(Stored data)
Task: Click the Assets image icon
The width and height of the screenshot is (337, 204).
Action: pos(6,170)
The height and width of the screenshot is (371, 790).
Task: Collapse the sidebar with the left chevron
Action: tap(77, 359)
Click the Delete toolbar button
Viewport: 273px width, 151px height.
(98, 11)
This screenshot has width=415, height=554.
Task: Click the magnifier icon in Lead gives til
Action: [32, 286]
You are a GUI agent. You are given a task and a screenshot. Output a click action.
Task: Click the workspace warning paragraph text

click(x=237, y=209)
--
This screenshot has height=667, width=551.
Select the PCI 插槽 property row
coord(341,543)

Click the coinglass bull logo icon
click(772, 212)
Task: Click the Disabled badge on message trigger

### PROBLEM REQUIREMENTS
Could you restate, word for word, the lines above from the one with "Select the PCI 插槽 property row" to the one with "Task: Click the Disabled", both included?

### RESPONSE
Select the PCI 插槽 property row
coord(341,543)

Click the coinglass bull logo icon
click(772, 212)
Task: Click the Disabled badge on message trigger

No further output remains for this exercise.